You hear writers talk about their process and what that is, is, how you work. Pulling a big story out of thin air is daunting. Sitting down day after day with nothing but the vaguest idea of what you're doing is terrifying. Creating a rhythm to how you work, not just physically but mentally, psychologically, is, I believe, essential to finishing a book. So when you write your first you have to half invent, half discover what this process is for you.
It's fascinating to me to witness my own process as it developed. Trial and error. Feeling my way in the dark. Failures. Patience. Faith. This is what you do.
These first letters written in early 2002, only a few months after 9/11, show me that I was struggling, every day, to figure out what the hell I was doing. Imagine building a ship out of wood by hand. I was so lost. I am not very good at building things of complexity. I failed plastic-model-building 101. All those pieces. All those instructions. All that unwieldy glue. But this was different. No reference photo to consult. No step-by-step booklet. No plastic cement. And maybe that's why I was able to pull it off.
It was early 2002. The world was, if you remember, a newly terrifying place. What would happen tomorrow? We didn't know. They were still pulling body parts out of ground zero. Have we even begun to recover?

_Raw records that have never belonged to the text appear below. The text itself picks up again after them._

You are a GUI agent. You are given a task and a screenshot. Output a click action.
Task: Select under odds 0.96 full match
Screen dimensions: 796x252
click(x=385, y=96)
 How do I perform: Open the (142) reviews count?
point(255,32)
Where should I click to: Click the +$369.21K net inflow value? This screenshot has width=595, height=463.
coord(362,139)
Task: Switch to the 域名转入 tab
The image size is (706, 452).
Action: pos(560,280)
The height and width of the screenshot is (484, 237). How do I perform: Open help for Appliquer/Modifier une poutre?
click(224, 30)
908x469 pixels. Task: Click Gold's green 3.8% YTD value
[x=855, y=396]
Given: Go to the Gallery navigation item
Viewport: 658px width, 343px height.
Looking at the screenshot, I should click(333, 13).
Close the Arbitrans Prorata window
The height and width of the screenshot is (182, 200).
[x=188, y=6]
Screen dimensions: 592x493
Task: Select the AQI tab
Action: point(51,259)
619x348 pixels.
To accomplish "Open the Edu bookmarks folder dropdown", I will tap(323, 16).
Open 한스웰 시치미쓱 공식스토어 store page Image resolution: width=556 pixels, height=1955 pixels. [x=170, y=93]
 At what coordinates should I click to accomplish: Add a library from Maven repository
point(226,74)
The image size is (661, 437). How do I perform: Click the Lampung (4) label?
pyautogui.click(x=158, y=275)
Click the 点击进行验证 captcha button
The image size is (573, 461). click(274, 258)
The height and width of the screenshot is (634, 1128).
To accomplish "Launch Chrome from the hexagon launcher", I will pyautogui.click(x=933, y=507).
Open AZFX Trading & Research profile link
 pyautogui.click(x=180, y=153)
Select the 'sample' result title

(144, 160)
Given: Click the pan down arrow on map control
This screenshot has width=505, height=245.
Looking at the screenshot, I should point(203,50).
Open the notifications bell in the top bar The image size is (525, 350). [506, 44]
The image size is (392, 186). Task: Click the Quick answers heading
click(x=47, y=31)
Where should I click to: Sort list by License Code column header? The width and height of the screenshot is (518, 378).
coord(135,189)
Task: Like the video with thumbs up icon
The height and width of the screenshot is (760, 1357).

I sat in a tiny cafe. I drank a lot of coffee. I read the Bible. I read Rumi. I read Frank Stanford poems and listened to Tom Waits. And I wrote.
January 21, 2002
Higher Grounds Café, San Francisco
Andrew,
I have grown to fear the weekends now. I fear the days that I am not writing. On these days, my body chemistry changes, I can feel it. I am not my true self. I am cranky and cynical. I wish there was some way I could find even a small period of time to do something. Even a paragraph would help (Hell, on some full writing days I have barely managed even that). On this past Saturday I had it all planned out. I was going to take one hour to come here, to this café, and work. Just one hour is all I wanted. One. But it wasn’t meant to be. One of the girls is always sick and this time it was Lilana’s turn. So I did not write at all over the weekend and Friday was not an especially productive day, therefore I am feeling morose and guilty and am quite anxious to get back on track. I am not sure yet if my situation is good or bad for the work. On one hand, I have too little time and wish I could get more done. On the other, there is much to be said for time taking its time. These pauses and delays, which seem to be forced upon me, may in fact be given me as gifts by design. For I truly believe the real work is done between the actual moments of writing, and that this is where connections are made, inspiration is found and ideas brew. One should force oneself into a period of daily exile from the page and the pen.
Now I begin. I will read the last few pages I have written and work myself back into the state. I prefer to read this aloud, in a tone of voice that is almost a whisper, so that the flavor and texture of each word is enhanced in my throat and on my lips. This, to me, is very satisfying.